Required action: Of all the lines in the entries below, give again exactly those starting at the line containing "Given: Click the redo arrow icon" and ending at the line containing "The height and width of the screenshot is (379, 690).", both ends included, and no others.

Data supplied:
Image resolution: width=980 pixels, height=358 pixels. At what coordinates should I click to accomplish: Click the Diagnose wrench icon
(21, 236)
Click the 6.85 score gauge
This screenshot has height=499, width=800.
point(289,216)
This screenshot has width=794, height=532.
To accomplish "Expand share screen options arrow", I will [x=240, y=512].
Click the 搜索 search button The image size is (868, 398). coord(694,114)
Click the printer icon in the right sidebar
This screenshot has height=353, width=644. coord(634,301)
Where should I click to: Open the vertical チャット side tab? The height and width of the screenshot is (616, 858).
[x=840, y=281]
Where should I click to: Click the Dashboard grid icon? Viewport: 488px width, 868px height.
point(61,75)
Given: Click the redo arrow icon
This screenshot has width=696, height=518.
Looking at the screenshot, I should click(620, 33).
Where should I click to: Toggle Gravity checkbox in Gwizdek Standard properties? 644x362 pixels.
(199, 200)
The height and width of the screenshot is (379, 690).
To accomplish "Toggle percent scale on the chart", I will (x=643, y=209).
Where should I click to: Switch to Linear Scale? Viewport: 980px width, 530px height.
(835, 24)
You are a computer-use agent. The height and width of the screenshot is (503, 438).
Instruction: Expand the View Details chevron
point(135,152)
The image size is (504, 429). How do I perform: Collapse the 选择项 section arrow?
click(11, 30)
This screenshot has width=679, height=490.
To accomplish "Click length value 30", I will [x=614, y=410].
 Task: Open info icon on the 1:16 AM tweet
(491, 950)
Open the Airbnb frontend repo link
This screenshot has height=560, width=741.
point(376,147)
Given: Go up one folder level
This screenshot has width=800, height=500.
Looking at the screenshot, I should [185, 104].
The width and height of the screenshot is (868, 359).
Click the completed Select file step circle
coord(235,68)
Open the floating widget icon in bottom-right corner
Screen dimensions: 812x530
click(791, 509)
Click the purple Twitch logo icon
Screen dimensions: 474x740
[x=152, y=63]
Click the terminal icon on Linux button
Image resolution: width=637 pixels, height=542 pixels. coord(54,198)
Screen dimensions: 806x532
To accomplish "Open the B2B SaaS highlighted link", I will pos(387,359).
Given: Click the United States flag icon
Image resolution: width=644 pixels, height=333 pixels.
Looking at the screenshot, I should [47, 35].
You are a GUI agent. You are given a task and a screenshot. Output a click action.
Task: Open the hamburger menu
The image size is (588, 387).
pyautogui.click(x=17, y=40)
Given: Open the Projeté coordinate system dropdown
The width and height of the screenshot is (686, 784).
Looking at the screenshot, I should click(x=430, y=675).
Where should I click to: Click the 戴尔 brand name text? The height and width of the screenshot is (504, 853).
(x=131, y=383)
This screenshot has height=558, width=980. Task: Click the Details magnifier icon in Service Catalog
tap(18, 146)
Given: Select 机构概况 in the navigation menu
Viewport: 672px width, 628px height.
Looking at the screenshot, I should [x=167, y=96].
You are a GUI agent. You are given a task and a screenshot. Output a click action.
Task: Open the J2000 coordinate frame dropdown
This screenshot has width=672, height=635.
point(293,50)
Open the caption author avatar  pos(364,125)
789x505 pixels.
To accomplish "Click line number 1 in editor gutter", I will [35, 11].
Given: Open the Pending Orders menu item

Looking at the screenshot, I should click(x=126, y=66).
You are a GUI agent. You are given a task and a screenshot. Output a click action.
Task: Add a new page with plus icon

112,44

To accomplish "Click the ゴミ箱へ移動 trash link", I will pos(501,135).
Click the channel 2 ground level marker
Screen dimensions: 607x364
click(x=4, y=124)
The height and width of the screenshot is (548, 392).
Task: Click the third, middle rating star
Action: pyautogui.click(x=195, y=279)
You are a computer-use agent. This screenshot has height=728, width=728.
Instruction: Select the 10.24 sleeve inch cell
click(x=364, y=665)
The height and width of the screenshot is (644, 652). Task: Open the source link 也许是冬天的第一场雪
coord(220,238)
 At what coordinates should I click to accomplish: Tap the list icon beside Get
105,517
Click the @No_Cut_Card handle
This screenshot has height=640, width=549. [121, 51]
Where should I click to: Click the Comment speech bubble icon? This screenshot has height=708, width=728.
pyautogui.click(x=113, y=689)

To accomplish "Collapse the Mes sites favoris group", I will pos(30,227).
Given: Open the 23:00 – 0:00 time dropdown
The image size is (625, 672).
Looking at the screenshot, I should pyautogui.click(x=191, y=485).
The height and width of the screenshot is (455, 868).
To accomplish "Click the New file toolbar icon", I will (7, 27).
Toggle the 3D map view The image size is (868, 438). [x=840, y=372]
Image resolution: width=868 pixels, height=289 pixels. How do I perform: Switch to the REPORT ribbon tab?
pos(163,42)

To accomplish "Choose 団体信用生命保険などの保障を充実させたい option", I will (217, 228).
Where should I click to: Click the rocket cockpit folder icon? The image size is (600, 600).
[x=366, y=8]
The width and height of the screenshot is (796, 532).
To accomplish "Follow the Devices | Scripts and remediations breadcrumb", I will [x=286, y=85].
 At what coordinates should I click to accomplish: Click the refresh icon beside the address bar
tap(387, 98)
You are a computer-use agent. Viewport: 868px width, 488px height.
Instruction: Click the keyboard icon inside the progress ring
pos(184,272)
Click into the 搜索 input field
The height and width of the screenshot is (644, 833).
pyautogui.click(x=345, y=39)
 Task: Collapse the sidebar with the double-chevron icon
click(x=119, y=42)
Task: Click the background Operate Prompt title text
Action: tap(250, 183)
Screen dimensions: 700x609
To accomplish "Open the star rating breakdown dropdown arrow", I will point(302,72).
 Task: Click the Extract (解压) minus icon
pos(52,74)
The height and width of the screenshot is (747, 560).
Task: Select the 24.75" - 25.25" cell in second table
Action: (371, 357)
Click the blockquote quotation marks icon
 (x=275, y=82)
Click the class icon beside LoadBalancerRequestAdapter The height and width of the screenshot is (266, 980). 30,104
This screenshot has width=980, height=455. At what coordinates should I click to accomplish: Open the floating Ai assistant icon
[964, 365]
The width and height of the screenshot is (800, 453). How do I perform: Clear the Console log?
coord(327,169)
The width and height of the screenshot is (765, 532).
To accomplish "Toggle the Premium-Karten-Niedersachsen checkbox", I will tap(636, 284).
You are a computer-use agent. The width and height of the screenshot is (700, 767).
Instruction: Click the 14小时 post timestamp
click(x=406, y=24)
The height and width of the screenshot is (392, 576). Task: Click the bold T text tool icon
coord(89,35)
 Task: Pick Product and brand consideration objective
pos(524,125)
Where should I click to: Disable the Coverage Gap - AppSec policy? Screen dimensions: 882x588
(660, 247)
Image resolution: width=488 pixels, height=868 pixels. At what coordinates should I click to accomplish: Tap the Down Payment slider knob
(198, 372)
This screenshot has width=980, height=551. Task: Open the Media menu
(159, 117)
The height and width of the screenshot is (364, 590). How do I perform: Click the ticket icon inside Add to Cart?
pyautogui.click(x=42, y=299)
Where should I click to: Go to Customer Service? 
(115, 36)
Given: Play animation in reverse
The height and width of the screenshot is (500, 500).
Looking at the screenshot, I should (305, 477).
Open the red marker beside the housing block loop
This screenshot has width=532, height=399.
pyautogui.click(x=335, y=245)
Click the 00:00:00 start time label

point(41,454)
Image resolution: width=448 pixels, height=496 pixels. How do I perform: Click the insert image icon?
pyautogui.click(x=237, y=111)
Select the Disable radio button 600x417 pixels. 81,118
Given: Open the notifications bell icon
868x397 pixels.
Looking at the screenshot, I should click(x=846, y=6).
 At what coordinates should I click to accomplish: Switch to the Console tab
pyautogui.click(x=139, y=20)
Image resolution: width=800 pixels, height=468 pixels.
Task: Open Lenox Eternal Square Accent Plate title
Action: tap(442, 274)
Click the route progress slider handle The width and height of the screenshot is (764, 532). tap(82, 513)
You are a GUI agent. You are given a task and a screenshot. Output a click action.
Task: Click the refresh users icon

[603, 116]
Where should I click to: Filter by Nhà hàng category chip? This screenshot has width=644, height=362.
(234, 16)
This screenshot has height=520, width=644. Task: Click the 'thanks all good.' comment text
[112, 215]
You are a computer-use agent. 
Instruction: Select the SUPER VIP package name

Answer space:
Given: Click the redo arrow icon
This screenshot has width=696, height=518.
Looking at the screenshot, I should click(620, 33).
Where should I click to: Toggle Gravity checkbox in Gwizdek Standard properties? 644x362 pixels.
(199, 200)
The height and width of the screenshot is (379, 690).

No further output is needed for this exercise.